然而,殊不知上天跟衆人開了個玩笑,這根本是披着佛家慈善外衣的惡佛!
嘖嘖,這樣的人每天吃齋唸佛,真的能得到佛祖的厚愛嗎?
陷入沉思之中,花嬈感覺頭皮一疼,頓時齜牙咧嘴,“好疼!”
一縷青絲飄落眼前,視線所及孤逸手中不知何時握着一把剃度刀,聯合自己的頭痛,花嬈連忙摸了摸小腦袋……
有一塊光溜溜的,頭頂禿了一塊!
尼瑪!這是剃度爲尼的節奏啊!
見花嬈渾身燃燒着憤怒的小火焰,孤逸當機立斷的定住了她,手中剃度刀揮舞的眼花繚亂,快的花嬈來不及反抗,小腦袋已經光溜溜一片!
花嬈:“……”
嚶嚶嚶,這特麼的什麼鬼穿越,才讓她攤上這麼個蛇精病!
“孤逸,你就那麼喜歡出家麼?非要身邊的人也跟你一樣出家?”
“去古塞喬裝成小僧彌纔不惹眼。”
“……”花嬈氣的胸腔快炸了,指着孤逸那張招搖逛市的俊容,“就你這惡僧的模樣,走到哪裡都惹人眼,有你在誰會注意到我!”
“堯兒妄自菲薄了,爲師哪裡及得上你半分。”
“……”花嬈算是明白了,孤逸就是恨不得全天下的人都出家和他一樣,所以看見別人長頭髮就不待見,非要給你剃個禿子才高興!
***
古塞國,千山郡城。
環山繞水,青松蒼勁,瀑布流水處,祭天神壇之上,一道優雅的身影,手持權杖迎風而立。
月神之貌,華髮如雪,額間鈴佩叮噹,遺世獨立似一道永遠看不膩的風景。
絕色男子深邃的眼,望着飛來的千山神蟲,笑聲似古泉:“你說王爲了我回來?”盈光閃閃的千山神蟲在空中飛旋,似迴應男子的話,惹得他露出一抹溫柔的笑容。

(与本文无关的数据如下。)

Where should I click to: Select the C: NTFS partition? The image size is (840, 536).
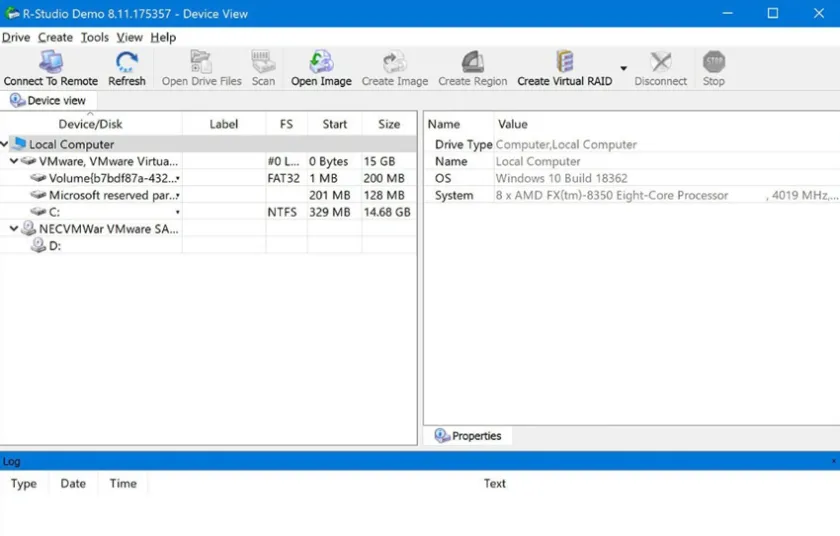click(54, 212)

剎那間,神壇下方效忠大巫的婢女頓時覺得天地黯然失色。
這便是古塞國最傑出的大巫,一顰一笑便能傾國傾世,讓人心甘情願獻上忠誠。
可惜……
大巫除了面對王的時候纔會笑,也唯有那個百變搞怪的王,才能引動大巫所有情緒……
認真聆聽千山神蟲帶來的消息,大巫眉眼閃過一抹莫名,望着蒼山綠水,低喃道:“我的王,你即以迴歸,理應統領羣雄,傲視蒼穹,而不是淪爲雌伏人下……”
聲渺渺,人飄飄。
空中餘留縷縷皓雪長髮舞動,那一抹衣袂翻飛,宛若謫仙飛昇。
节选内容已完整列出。